* _Your objective_: All entries are to be returned verbatim.
Start of Material for this exercise
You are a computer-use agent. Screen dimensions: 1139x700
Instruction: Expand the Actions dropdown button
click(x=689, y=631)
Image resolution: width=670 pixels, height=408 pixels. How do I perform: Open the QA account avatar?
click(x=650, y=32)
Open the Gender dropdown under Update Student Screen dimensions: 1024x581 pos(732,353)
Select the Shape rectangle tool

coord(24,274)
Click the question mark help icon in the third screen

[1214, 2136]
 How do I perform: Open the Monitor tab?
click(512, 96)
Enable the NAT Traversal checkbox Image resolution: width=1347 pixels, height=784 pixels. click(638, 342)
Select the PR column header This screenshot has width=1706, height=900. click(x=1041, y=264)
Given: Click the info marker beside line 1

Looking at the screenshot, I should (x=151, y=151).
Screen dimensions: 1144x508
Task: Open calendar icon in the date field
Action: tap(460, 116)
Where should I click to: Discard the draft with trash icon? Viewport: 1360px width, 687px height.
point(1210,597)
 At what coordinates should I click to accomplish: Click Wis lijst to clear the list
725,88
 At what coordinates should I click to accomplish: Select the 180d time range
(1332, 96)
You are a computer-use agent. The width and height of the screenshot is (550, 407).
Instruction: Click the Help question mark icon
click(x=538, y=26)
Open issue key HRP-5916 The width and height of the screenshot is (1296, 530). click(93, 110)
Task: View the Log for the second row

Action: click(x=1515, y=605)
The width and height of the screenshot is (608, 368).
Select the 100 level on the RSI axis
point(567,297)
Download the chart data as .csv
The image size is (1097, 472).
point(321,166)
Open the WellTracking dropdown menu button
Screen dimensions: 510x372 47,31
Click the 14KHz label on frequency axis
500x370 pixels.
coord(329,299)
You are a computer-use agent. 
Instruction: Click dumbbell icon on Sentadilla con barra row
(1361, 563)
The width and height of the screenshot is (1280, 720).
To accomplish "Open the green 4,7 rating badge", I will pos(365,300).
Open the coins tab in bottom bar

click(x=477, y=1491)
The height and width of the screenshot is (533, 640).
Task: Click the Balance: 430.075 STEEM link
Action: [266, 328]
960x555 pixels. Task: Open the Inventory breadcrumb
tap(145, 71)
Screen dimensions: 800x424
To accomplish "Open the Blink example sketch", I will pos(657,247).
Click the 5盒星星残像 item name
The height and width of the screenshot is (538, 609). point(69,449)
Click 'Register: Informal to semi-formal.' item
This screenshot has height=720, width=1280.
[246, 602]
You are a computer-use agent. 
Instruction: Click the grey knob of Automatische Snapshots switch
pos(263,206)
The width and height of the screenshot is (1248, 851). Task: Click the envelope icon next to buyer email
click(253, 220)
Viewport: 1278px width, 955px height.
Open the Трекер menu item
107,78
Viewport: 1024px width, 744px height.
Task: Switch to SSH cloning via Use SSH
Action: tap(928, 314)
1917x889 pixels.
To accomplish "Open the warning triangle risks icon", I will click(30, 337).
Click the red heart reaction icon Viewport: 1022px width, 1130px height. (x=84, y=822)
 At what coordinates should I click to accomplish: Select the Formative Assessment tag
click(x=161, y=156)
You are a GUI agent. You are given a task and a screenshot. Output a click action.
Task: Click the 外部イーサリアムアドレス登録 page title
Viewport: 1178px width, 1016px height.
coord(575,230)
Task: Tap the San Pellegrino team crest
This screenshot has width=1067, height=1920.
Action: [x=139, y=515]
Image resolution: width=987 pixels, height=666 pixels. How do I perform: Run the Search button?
End of Material for this exercise
* _Written answer_:
You are a computer-use agent. Screen dimensions: 1139x700
Instruction: Expand the Actions dropdown button
click(x=689, y=631)
Image resolution: width=670 pixels, height=408 pixels. How do I perform: Open the QA account avatar?
click(x=650, y=32)
Open the Gender dropdown under Update Student Screen dimensions: 1024x581 pos(732,353)
Select the Shape rectangle tool

coord(24,274)
Click the question mark help icon in the third screen

[1214, 2136]
 How do I perform: Open the Monitor tab?
click(512, 96)
Enable the NAT Traversal checkbox Image resolution: width=1347 pixels, height=784 pixels. click(638, 342)
Select the PR column header This screenshot has width=1706, height=900. click(x=1041, y=264)
Given: Click the info marker beside line 1

Looking at the screenshot, I should (x=151, y=151).
Screen dimensions: 1144x508
Task: Open calendar icon in the date field
Action: tap(460, 116)
Where should I click to: Discard the draft with trash icon? Viewport: 1360px width, 687px height.
point(1210,597)
 At what coordinates should I click to accomplish: Click Wis lijst to clear the list
725,88
 At what coordinates should I click to accomplish: Select the 180d time range
(1332, 96)
You are a computer-use agent. The width and height of the screenshot is (550, 407).
Instruction: Click the Help question mark icon
click(x=538, y=26)
Open issue key HRP-5916 The width and height of the screenshot is (1296, 530). click(93, 110)
Task: View the Log for the second row

Action: click(x=1515, y=605)
The width and height of the screenshot is (608, 368).
Select the 100 level on the RSI axis
point(567,297)
Download the chart data as .csv
The image size is (1097, 472).
point(321,166)
Open the WellTracking dropdown menu button
Screen dimensions: 510x372 47,31
Click the 14KHz label on frequency axis
500x370 pixels.
coord(329,299)
You are a computer-use agent. 
Instruction: Click dumbbell icon on Sentadilla con barra row
(1361, 563)
The width and height of the screenshot is (1280, 720).
To accomplish "Open the green 4,7 rating badge", I will pos(365,300).
Open the coins tab in bottom bar

click(x=477, y=1491)
The height and width of the screenshot is (533, 640).
Task: Click the Balance: 430.075 STEEM link
Action: [266, 328]
960x555 pixels. Task: Open the Inventory breadcrumb
tap(145, 71)
Screen dimensions: 800x424
To accomplish "Open the Blink example sketch", I will pos(657,247).
Click the 5盒星星残像 item name
The height and width of the screenshot is (538, 609). point(69,449)
Click 'Register: Informal to semi-formal.' item
This screenshot has height=720, width=1280.
[246, 602]
You are a computer-use agent. 
Instruction: Click the grey knob of Automatische Snapshots switch
pos(263,206)
The width and height of the screenshot is (1248, 851). Task: Click the envelope icon next to buyer email
click(253, 220)
Viewport: 1278px width, 955px height.
Open the Трекер menu item
107,78
Viewport: 1024px width, 744px height.
Task: Switch to SSH cloning via Use SSH
Action: tap(928, 314)
1917x889 pixels.
To accomplish "Open the warning triangle risks icon", I will click(30, 337).
Click the red heart reaction icon Viewport: 1022px width, 1130px height. (x=84, y=822)
 At what coordinates should I click to accomplish: Select the Formative Assessment tag
click(x=161, y=156)
You are a GUI agent. You are given a task and a screenshot. Output a click action.
Task: Click the 外部イーサリアムアドレス登録 page title
Viewport: 1178px width, 1016px height.
coord(575,230)
Task: Tap the San Pellegrino team crest
This screenshot has width=1067, height=1920.
Action: [x=139, y=515]
Image resolution: width=987 pixels, height=666 pixels. How do I perform: Run the Search button?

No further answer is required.